• ASSIGNED TASK:
Filter the material, keeping only lines with the word "Collapse".

• MATERIAL PROVIDED:
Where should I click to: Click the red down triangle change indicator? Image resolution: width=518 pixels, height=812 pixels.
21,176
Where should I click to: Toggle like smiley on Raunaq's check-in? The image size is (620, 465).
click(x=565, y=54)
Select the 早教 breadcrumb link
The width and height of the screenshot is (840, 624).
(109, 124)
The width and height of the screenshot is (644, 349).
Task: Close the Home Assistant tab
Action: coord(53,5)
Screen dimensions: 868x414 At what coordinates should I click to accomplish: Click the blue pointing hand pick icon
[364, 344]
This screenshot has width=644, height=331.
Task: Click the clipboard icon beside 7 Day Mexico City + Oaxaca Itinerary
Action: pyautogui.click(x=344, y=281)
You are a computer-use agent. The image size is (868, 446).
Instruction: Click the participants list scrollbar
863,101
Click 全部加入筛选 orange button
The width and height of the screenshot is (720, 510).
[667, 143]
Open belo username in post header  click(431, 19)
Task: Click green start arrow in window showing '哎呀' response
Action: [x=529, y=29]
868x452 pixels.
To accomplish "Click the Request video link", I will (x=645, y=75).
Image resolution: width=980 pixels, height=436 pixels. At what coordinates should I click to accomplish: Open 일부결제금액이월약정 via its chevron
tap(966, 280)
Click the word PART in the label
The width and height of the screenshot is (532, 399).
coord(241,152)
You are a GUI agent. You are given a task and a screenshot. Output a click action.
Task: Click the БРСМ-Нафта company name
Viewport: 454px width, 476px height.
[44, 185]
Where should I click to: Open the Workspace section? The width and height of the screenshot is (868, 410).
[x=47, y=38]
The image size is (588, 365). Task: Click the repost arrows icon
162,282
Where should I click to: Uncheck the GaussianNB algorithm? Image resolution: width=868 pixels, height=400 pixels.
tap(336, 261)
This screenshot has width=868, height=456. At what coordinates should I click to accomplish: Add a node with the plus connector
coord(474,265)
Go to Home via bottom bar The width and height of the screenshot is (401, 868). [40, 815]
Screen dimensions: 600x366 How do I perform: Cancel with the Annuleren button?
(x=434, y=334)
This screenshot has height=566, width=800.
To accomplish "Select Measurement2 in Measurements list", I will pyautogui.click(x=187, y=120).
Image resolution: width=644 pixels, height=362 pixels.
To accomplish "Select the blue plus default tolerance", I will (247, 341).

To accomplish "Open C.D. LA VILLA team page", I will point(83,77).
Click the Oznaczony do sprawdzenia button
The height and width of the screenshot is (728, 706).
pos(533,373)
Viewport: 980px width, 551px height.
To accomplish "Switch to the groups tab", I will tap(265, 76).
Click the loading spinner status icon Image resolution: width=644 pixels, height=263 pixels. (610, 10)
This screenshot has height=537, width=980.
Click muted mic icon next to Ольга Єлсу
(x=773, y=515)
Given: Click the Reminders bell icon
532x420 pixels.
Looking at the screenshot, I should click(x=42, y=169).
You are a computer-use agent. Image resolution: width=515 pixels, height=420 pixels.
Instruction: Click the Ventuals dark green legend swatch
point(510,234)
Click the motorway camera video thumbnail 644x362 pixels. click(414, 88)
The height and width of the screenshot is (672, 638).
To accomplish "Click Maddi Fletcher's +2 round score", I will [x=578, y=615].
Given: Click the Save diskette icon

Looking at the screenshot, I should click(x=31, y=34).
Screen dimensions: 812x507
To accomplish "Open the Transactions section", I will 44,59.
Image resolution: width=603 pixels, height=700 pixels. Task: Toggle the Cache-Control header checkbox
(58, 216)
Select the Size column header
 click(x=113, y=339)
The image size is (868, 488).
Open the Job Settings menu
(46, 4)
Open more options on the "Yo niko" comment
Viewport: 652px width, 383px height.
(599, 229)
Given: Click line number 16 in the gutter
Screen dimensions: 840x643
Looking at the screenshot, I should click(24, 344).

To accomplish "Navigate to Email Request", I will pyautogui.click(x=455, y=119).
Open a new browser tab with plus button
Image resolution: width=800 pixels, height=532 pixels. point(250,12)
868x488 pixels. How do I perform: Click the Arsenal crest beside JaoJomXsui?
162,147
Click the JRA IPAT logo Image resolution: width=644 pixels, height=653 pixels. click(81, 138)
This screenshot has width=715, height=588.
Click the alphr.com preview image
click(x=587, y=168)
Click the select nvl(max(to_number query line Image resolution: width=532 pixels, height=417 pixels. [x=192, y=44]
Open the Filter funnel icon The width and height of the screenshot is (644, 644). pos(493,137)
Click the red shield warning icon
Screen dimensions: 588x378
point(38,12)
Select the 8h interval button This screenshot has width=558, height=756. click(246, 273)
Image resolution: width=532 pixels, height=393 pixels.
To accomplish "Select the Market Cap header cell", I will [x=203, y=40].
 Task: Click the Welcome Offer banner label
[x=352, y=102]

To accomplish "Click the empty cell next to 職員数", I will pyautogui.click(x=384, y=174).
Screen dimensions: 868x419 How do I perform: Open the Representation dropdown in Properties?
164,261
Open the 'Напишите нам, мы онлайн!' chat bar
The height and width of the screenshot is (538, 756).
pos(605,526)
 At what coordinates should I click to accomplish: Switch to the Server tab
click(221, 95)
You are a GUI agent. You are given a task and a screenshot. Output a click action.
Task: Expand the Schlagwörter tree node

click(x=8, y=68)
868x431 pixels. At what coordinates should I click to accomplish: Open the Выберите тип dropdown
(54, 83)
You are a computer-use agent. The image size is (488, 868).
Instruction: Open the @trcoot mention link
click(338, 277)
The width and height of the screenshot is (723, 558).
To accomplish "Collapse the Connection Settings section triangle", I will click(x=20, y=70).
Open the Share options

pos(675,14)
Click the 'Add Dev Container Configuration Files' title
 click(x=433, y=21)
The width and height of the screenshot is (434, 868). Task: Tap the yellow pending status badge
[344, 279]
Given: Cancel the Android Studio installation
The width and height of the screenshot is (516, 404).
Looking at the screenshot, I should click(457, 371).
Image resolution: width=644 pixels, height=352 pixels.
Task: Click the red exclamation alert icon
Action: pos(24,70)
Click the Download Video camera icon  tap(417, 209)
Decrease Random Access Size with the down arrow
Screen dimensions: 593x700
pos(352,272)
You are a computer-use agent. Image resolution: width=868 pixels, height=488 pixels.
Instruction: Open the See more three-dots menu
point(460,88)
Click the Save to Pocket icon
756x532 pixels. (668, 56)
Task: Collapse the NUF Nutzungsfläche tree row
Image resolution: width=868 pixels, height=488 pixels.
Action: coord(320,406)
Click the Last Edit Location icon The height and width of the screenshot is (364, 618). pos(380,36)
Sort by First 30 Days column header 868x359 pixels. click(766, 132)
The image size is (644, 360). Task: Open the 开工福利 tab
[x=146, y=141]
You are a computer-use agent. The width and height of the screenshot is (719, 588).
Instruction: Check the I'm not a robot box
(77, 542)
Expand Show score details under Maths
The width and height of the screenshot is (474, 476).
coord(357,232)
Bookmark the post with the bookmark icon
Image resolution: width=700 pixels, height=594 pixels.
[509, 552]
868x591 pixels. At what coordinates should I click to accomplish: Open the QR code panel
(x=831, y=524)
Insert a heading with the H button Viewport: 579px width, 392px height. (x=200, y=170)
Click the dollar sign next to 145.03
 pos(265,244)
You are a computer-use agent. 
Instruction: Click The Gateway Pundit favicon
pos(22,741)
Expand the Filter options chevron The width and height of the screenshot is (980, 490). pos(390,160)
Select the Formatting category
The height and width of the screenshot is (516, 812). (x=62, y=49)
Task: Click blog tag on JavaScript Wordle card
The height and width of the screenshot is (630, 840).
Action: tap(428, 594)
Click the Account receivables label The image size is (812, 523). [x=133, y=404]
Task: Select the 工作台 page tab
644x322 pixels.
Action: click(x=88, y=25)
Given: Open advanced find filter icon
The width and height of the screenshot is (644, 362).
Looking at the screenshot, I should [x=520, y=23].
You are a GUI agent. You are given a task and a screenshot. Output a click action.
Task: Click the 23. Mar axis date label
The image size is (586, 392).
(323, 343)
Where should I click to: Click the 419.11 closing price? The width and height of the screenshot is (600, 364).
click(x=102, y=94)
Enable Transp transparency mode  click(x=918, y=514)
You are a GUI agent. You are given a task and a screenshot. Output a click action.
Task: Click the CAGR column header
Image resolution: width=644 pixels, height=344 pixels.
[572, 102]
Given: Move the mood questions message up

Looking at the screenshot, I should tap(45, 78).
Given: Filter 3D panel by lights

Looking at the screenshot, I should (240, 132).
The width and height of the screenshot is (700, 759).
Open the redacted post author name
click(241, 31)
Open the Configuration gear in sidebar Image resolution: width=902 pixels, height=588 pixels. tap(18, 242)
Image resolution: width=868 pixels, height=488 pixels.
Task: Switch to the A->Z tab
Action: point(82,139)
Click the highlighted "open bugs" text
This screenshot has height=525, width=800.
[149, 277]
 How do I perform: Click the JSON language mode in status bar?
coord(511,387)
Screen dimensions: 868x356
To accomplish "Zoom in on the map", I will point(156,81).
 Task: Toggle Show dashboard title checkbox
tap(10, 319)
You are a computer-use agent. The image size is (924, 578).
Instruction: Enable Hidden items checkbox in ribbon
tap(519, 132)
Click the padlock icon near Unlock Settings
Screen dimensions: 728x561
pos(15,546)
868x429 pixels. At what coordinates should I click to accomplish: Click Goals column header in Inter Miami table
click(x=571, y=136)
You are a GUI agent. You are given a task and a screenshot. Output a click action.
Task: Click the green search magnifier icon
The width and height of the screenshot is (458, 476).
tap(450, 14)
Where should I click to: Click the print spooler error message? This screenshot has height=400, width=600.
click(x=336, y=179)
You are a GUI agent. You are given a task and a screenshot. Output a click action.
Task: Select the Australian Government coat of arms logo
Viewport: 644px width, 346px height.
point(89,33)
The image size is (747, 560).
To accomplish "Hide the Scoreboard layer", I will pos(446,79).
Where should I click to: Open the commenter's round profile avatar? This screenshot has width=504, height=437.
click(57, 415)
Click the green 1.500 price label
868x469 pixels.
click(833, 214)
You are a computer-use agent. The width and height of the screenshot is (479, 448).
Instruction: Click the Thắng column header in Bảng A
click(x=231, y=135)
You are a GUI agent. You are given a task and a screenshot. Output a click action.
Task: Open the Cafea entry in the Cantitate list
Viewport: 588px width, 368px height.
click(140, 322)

• RESULT OF THE EXERCISE:
To accomplish "Collapse the Connection Settings section triangle", I will click(x=20, y=70).
Task: Collapse the NUF Nutzungsfläche tree row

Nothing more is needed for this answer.